> _Supplied passage_
——————

The stock market once again recovered from early losses on Thursday to finish the day with modest gains. The Dow gained nearly 50 points, and broader market benchmarks posted increases of roughly 0.25% to 0.5%. Investors are still somewhat on edge as they wait to find out which direction the Federal Reserve will go in setting the course of future interest rates at its mid-June Federal Open Market Committee meeting. The unprecedented period of low interest rates has been a major contributor to stock market strength, because alternative investments like bonds and bank certificates of deposit haven't been terribly attractive with their rock-bottom returns.

Even though the stock market did well today, some individual stocks weren't so lucky, and among the worst performers were Sarepta Therapeutics (NASDAQ:SRPT), Signet Jewelers (NYSE:SIG), and DeVry Education Group (NYSE:ATGE).

Sarepta Therapeutics plunged 27% after the Food and Drug Administration released information that could threaten the company's ability to maximize profits if its treatment for Duchenne muscular dystrophy eventually receives FDA approval. The FDA's recommendations centered on its compassionate use policy, saying companies generally could only get paid to offset its direct costs in making drugs available to patients on treatments that haven't yet been approved. Sarepta shareholders seemed to take the guidance as specifically meant for the company, even though it will apply equally to all companies and treatments still in the developmental stage. The effect of the guidance makes it even more important for Sarepta to get FDA approval for its eteplirsen drug, but its prospects are extremely uncertain.

——————

> _Data for analysis_
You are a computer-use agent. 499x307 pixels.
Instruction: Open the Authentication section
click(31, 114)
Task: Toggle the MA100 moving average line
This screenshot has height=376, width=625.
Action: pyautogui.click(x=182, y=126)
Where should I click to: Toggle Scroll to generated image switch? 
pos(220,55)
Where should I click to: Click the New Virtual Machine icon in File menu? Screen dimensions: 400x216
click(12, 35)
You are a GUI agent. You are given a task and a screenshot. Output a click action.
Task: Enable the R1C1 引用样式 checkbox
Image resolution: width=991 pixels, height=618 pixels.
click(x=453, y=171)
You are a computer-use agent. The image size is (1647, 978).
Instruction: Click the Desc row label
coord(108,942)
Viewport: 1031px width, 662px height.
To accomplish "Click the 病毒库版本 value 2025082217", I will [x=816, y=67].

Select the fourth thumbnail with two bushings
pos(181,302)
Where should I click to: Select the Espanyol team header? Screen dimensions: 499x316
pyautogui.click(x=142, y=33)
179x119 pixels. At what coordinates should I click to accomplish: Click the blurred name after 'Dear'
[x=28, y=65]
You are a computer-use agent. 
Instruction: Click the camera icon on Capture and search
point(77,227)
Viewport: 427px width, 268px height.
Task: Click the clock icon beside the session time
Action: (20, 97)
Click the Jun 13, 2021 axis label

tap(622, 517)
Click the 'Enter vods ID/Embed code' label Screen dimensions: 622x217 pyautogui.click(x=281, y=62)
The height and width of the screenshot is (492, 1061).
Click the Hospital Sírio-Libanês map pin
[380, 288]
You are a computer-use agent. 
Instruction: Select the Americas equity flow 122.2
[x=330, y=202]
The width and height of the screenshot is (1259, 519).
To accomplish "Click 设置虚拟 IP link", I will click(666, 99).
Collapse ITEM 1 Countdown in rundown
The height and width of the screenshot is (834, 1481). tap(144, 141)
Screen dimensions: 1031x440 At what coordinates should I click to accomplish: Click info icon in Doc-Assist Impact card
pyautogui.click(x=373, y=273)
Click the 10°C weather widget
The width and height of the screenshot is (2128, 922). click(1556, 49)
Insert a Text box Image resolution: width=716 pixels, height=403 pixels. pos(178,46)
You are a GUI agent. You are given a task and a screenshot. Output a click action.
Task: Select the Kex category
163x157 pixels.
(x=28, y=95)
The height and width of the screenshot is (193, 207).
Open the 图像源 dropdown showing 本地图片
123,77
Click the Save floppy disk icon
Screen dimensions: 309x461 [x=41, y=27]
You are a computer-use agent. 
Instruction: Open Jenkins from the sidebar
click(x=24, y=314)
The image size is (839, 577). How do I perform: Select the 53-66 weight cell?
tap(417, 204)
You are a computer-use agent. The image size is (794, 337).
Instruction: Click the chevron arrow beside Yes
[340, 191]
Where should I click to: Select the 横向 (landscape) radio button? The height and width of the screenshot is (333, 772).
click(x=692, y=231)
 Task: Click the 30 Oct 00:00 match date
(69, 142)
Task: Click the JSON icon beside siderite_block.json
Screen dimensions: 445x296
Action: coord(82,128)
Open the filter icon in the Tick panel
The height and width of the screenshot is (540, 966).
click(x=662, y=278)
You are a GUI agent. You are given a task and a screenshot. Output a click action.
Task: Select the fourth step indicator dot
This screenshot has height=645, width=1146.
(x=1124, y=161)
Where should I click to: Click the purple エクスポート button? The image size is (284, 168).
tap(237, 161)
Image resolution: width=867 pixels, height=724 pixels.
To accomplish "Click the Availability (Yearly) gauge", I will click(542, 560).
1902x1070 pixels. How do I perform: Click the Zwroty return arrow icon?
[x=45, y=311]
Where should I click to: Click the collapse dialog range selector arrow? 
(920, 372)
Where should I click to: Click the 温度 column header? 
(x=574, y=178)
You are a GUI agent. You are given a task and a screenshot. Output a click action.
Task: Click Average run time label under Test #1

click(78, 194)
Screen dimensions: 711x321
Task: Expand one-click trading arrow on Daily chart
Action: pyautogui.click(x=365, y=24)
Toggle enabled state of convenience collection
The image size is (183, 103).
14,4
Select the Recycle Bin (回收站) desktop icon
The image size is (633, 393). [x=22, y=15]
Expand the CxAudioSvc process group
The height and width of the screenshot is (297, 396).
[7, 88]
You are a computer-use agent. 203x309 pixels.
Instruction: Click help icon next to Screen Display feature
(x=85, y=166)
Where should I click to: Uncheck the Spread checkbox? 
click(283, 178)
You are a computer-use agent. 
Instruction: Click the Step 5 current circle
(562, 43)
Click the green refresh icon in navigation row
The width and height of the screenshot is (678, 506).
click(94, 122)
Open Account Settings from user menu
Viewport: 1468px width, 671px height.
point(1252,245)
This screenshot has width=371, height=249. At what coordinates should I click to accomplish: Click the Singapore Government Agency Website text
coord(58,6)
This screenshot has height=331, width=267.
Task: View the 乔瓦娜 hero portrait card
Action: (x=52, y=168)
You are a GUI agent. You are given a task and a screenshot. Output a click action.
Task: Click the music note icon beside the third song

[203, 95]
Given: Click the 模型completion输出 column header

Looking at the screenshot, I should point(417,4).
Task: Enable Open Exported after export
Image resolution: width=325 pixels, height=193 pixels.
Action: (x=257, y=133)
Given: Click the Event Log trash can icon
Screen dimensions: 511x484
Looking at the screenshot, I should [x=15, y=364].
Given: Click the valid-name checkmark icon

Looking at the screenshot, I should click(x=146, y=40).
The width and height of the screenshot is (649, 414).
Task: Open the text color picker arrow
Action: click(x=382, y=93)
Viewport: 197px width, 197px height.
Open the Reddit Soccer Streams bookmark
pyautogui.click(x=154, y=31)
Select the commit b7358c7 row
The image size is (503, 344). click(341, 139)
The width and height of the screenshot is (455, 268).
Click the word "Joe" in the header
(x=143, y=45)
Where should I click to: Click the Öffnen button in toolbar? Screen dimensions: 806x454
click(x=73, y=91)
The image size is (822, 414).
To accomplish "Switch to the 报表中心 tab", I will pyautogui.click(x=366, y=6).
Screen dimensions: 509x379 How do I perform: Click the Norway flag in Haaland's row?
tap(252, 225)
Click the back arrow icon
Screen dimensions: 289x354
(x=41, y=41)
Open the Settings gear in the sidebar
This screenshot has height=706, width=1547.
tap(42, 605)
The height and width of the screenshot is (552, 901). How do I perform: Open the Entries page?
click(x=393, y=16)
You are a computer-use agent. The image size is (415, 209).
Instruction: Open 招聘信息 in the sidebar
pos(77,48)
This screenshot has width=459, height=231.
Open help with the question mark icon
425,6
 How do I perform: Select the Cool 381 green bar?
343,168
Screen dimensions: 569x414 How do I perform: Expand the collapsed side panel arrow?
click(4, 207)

——————

> _Prompt 1_
Using the market report, explain in one to three sentences why the long stretch of low interest rates has helped the stock market.
> _Prompt 2_
Answer each question from the market report:
(a) By about how many points did the Dow rise on Thursday?
(b) When is the Federal Open Market Committee meeting that investors are waiting on?
(c) What is the name of the drug for which Sarepta is seeking FDA approval?
> _Prompt 3_
List every company the market report names among the day's worst-performing stocks, with each one's ticker symbol as given.

> _Exercise result 1_
Low interest rates have left alternatives such as bonds and bank certificates of deposit with rock-bottom returns. Those investments haven't been very attractive, so the low-rate period has been a major contributor to stock market strength.

> _Exercise result 2_
(a) Nearly 50 points.
(b) Mid-June.
(c) Eteplirsen.

> _Exercise result 3_
- Sarepta Therapeutics (NASDAQ:SRPT)
- Signet Jewelers (NYSE:SIG)
- DeVry Education Group (NYSE:ATGE)